- Conference: Independent
- Home ice: UW Ice Rink

Record
- Overall: 0–8–0
- Home: 0–5–0
- Road: 0–3–0

Coaches and captains
- Head coach: A. K. Viner
- Captain: Gilbert Grieve

= 1921–22 Wisconsin Badgers men's ice hockey season =

The 1921–22 Wisconsin Badgers men's ice hockey season was the inaugural season of play for the program. The Badgers represent the University of Wisconsin–Madison and were coached by A. K. Viner in his 1st season.

==Season==
After having previously fielded a club team, the school's athletic council agreed to promote the ice hockey team to 'minor' varsity status in 1921. Dr. A. K. Viner was brought in to lead the inaugural team and practice began on the new ice rink which was constructed on the lower campus by flooding one of the athletic fields.
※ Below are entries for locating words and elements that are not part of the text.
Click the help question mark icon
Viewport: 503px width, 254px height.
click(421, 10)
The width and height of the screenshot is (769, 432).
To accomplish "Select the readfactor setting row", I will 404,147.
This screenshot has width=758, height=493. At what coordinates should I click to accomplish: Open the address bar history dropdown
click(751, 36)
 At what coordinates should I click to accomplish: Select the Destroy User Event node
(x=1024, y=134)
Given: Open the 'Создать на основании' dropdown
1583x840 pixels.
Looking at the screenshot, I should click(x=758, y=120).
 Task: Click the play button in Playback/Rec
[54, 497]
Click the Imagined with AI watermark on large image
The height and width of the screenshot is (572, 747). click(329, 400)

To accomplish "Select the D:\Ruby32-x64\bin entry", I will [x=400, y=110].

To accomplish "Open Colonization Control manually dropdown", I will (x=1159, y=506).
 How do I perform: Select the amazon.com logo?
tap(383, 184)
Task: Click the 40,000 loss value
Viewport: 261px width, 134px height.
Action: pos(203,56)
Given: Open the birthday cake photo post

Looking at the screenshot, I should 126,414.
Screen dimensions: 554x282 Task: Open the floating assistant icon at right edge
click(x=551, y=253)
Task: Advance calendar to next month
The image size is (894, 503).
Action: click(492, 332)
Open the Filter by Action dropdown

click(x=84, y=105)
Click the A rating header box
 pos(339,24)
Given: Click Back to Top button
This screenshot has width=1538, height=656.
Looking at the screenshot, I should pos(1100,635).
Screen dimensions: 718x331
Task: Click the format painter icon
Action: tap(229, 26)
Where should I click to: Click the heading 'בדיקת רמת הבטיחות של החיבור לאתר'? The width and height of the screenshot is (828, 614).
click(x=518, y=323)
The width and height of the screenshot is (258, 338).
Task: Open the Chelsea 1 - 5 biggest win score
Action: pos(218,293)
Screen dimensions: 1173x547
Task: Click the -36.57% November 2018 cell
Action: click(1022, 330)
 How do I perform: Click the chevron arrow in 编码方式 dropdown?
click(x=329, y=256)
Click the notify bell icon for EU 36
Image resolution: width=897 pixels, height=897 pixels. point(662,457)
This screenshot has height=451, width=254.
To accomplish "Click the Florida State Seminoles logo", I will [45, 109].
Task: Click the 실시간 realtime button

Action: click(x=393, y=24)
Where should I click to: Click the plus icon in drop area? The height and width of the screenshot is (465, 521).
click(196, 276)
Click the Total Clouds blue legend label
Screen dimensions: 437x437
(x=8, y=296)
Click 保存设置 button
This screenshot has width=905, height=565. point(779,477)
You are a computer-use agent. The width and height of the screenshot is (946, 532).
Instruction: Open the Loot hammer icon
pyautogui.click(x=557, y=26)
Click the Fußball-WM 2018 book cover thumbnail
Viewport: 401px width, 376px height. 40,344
The team was able to arrange a slate of eight games and had their work cut out for them. The strong competition began at the season's outset when they played host to the Milwaukee Athletic Club. In front of a large crowd for the first game, the Badgers fell to the amateur club but the defense performed admirably after some early jitters. Minnesota arrived the following weekend and the defense remained in fine form, holding the Gophers to 3 goals in each game. Unfortunately, the Wisconsin offense had yet to appear and could only muster a single goal in the two matches.

After a week off, the team travelled north to play its first road games in a return series with Minnesota. This time, the northerners made sure to leave no doubt as to who were the better squad by hammering the Badgers in both games. Minnesota scored 19 goals in the two games to just 2 from Wisconsin and swept the first ever season series between the two Big Ten teams.

Wisconsin returned home and awaited their first series with Michigan, who had yet to officially recognize their team. While the games weren't official, they still resulted in another two losses for Wisconsin. One silver lining for the Badgers was that their offense finally seemed like it was beginning to work together. The final game of the year came against the yet-undefeated Notre Dame squad and the Irish kept their streak alive with a shutout victory over the Badgers.

==Standings==

1921–22 Western Collegiate ice hockey standingsv; t; e;
|  | Intercollegiate |  |  |  |  |  |  |  | Overall |  |  |  |  |  |
| GP | W | L | T | Pct. | GF | GA | GP | W | L | T | GF | GA |
| Michigan Agricultural | 2 | 0 | 2 | 0 | .000 | 1 | 14 |  | 4 | 0 | 4 | 0 | 2 | 28 |
| Michigan College of Mines | 9 | 6 | 2 | 1 | .722 | 22 | 15 |  | 12 | 8 | 3 | 1 | 33 | 22 |
| Minnesota | 10 | 6 | 3 | 1 | .650 | 35 | 16 |  | 10 | 6 | 3 | 1 | 35 | 16 |
| Notre Dame | 5 | 5 | 0 | 0 | 1.000 | 23 | 3 |  | 11 | 8 | 2 | 1 | 61 | 26 |
| Wisconsin | 7 | 0 | 7 | 0 | .000 | 7 | 39 |  | 8 | 0 | 8 | 0 | 8 | 43 |

==Schedule and results==

| Date | Opponent | Site | Result | Record |
Regular Season
| January 14 | Milwaukee Athletic Club* | UW Ice Rink • Madison, Wisconsin | L 1–4 | 0–1–0 |
| January 20 | Minnesota* | UW Ice Rink • Madison, Wisconsin | L 0–3 | 0–2–0 |
| January 21 | Minnesota* | UW Ice Rink • Madison, Wisconsin | L 1–3 | 0–3–0 |
| February 3 | at Minnesota* | Lexington Park • Saint Paul, Minnesota | L 2–12 | 0–4–0 |
| February 4 | at Minnesota* | Lexington Park • Saint Paul, Minnesota | L 0–7 | 0–5–0 |
| February 13 | Michigan ^{†}* | UW Ice Rink • Madison, Wisconsin | L 3–6 | 0–6–0 |
| February 14 | Michigan ^{†}* | UW Ice Rink • Madison, Wisconsin | L 1–5 | 0–7–0 |
| February 18 | at Notre Dame* | South Bend, Indiana | L 0–3 | 0–8–0 |
*Non-conference game. ^{#}Rankings from USCHO.com Poll. Source:

† Michigan did not field a varsity team at this time.